INFORMATION Start Marker

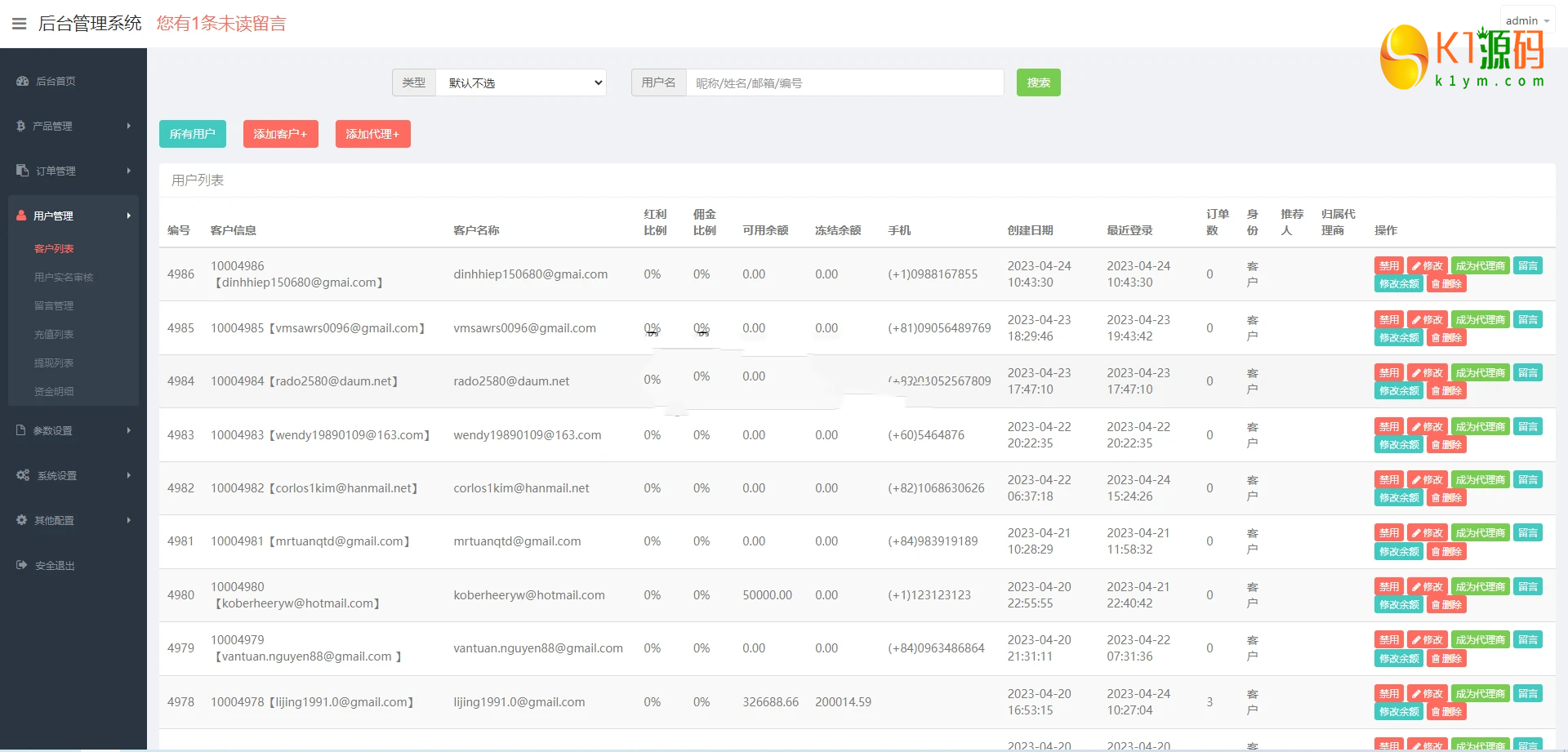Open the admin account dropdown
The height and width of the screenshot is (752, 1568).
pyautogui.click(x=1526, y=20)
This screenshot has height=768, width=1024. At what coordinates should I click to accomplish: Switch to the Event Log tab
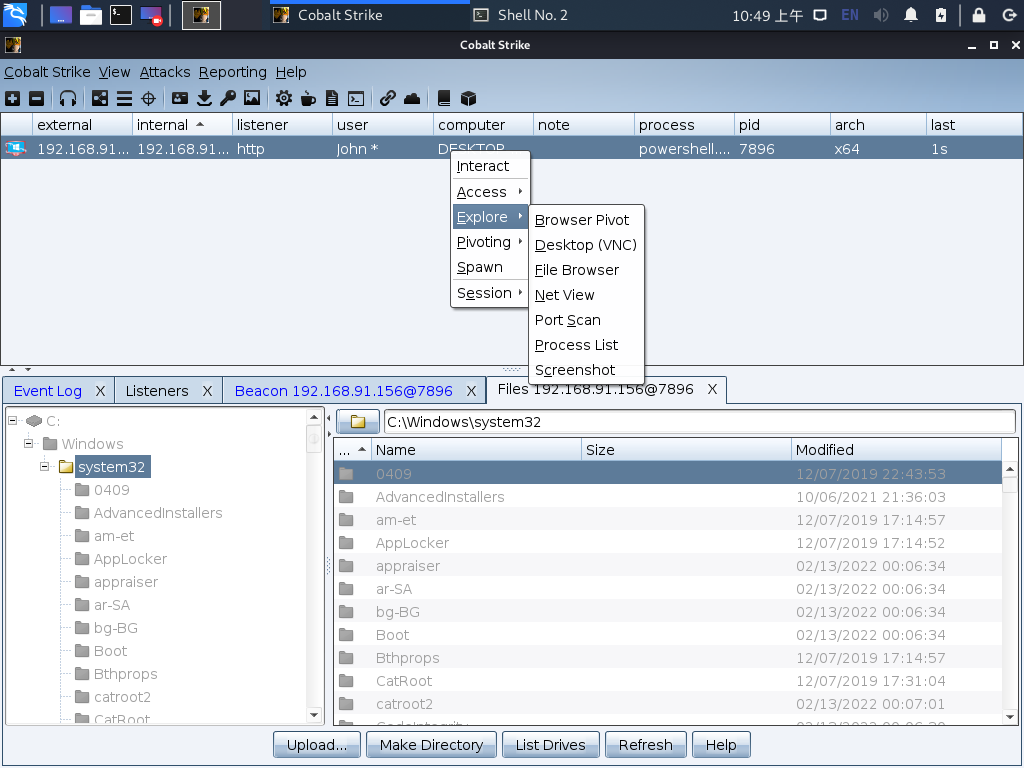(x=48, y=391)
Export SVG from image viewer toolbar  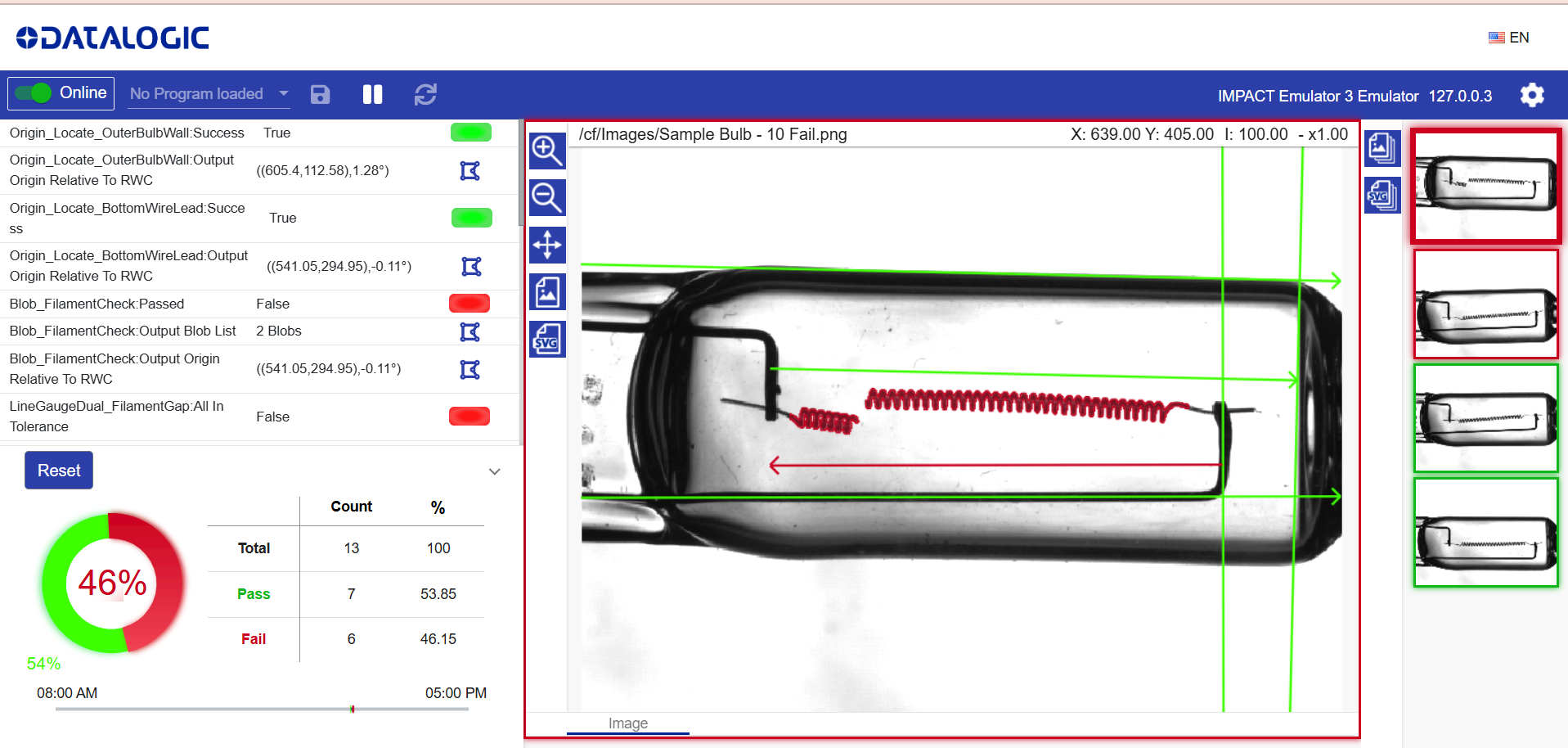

INFORMATION End Marker

## TASK PROMPT
Only the lines from the one containing "This screenshot has" through the final line of the entries belong in the copy, both ends included. Pictures stay out.

## SOLUTION TO THIS PROBLEM
This screenshot has height=768, width=1024. At what coordinates should I click to accomplish: Switch to the Event Log tab
(x=48, y=391)
Export SVG from image viewer toolbar  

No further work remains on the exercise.